Modifying Price Tag Configuration Objects

You can modify price tag configuration objects in a config_price_tags.xml files and load them using the load_config utility under certain conditions.

You modify price tag configuration objects the same way you create them. See "Creating Price Tag Configuration Objects."

Caution:

When you load configuration objects, the load_config utility overwrites existing instances of the /config/price_tags object. If you are updating price tags or adding new ones, you cannot load new or changed price tags only. You must load the complete set of price tags each time you run the load_config utility.

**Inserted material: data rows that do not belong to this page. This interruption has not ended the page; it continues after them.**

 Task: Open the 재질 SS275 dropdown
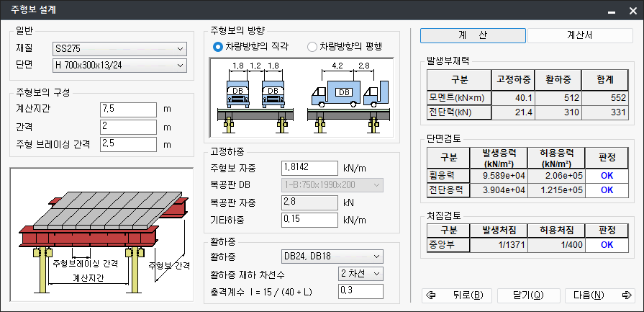point(119,49)
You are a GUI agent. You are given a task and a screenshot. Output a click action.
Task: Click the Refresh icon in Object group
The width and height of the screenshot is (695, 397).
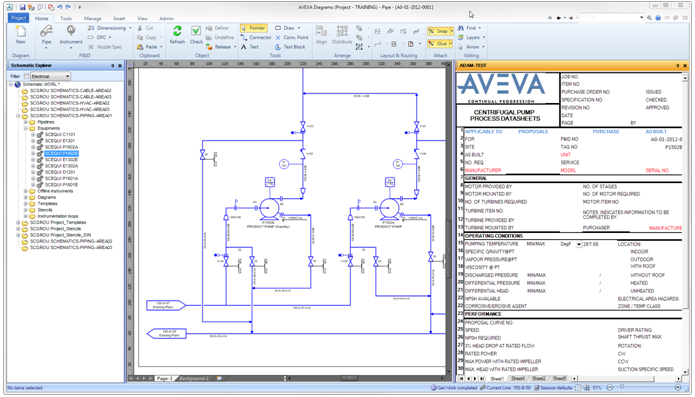tap(177, 31)
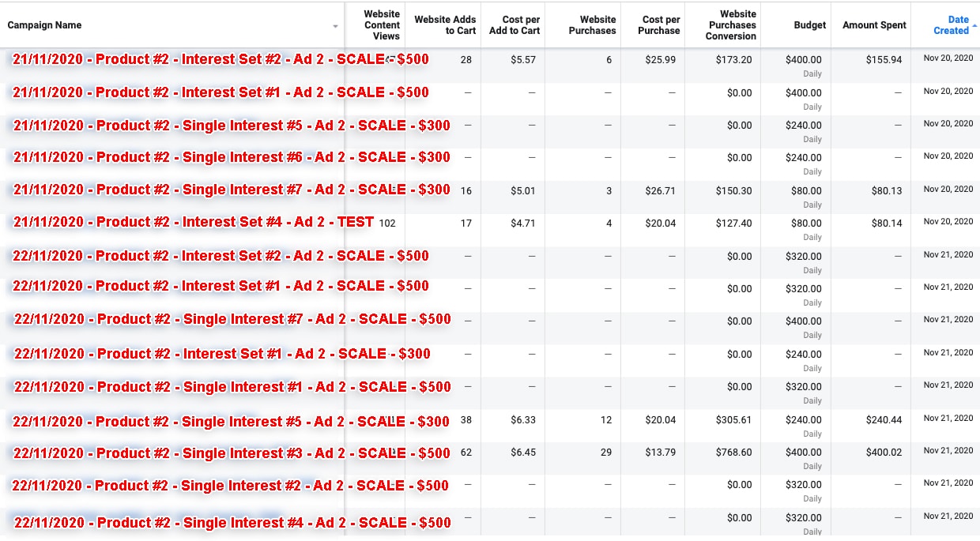Click the $240.44 amount spent cell

pyautogui.click(x=884, y=420)
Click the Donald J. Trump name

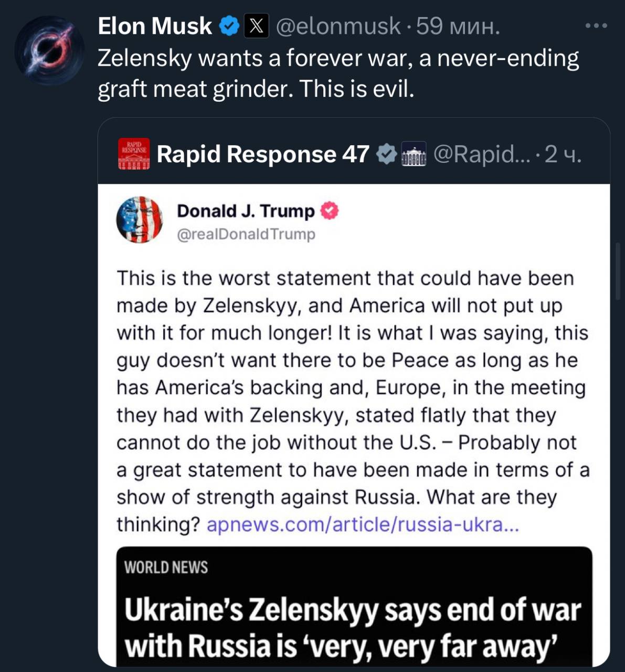pyautogui.click(x=246, y=211)
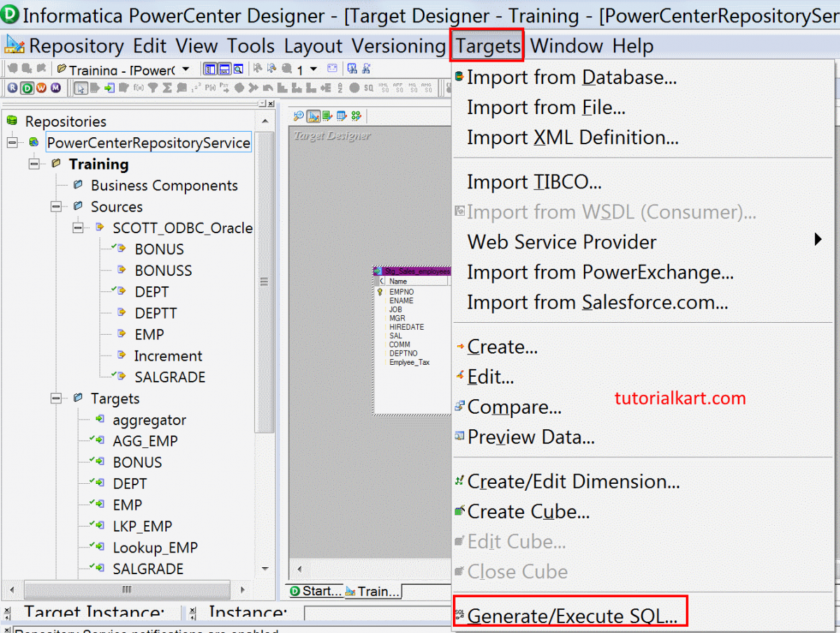Select the Designer icon in the toolbar
This screenshot has height=633, width=840.
tap(27, 88)
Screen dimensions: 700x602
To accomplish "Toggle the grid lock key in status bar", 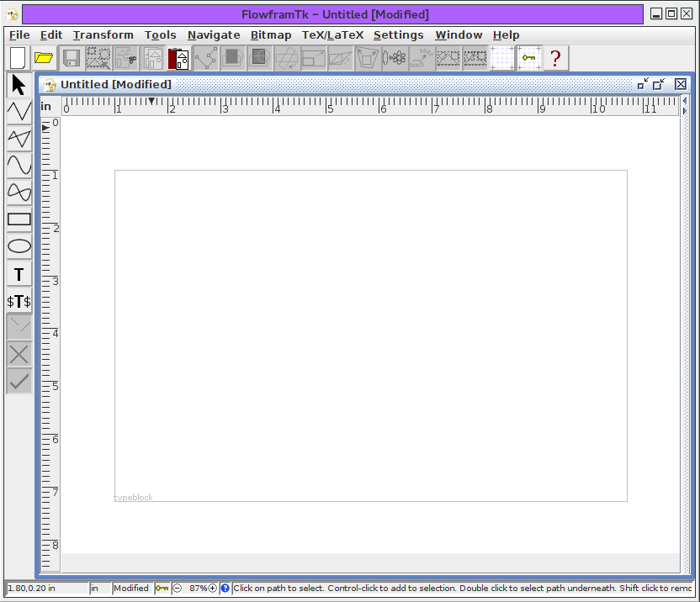I will [162, 589].
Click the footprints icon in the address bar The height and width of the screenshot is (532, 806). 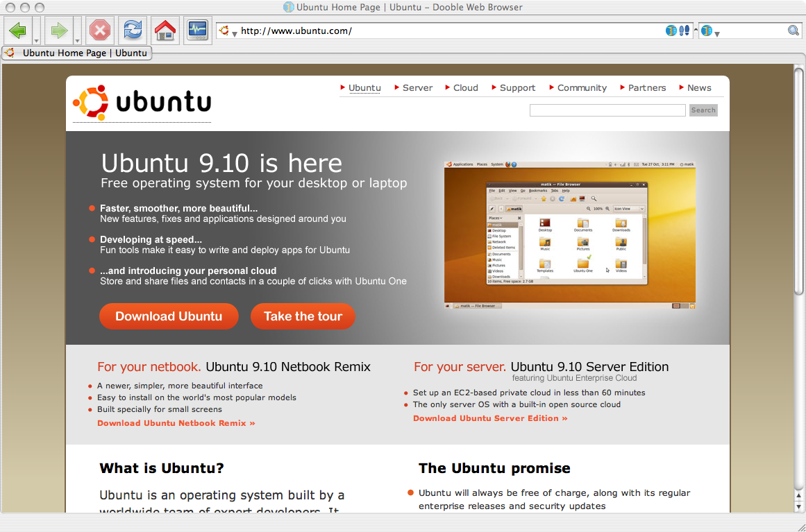coord(685,31)
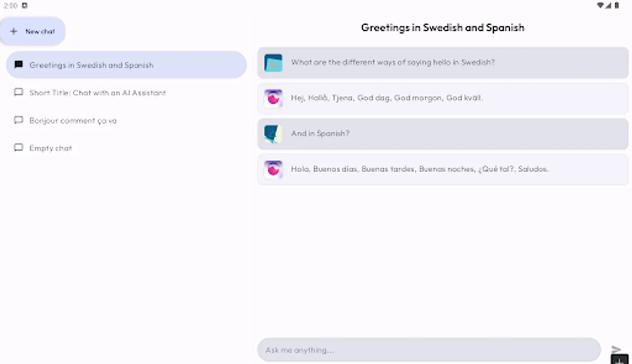Click the AI avatar beside the Spanish greetings reply
The image size is (632, 364).
(273, 169)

You can modify any fields of price tag configuration objects that have not been added to balance impacts of products or discounts.

For price tags that have been added to products or discounts, you can modify the following fields:

  • <DESCR>
  • <RULE_TYPE>
  • <CONSTRAINTS>

You are responsible for understanding the potential impact that modifying these fields might have on the products and discounts that the price tags have been associated with.